§ **About this task**
Pick out every line of the entries below where "agent" occurs, and copy those lines.

§ **Dataset extract**
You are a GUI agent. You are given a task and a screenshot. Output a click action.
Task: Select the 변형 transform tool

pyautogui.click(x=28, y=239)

--

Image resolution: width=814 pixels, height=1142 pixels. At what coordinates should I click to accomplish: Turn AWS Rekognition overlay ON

* * *

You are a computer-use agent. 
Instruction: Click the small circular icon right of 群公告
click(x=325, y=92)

§ **Your solution**
You are a GUI agent. You are given a task and a screenshot. Output a click action.
You are a computer-use agent. 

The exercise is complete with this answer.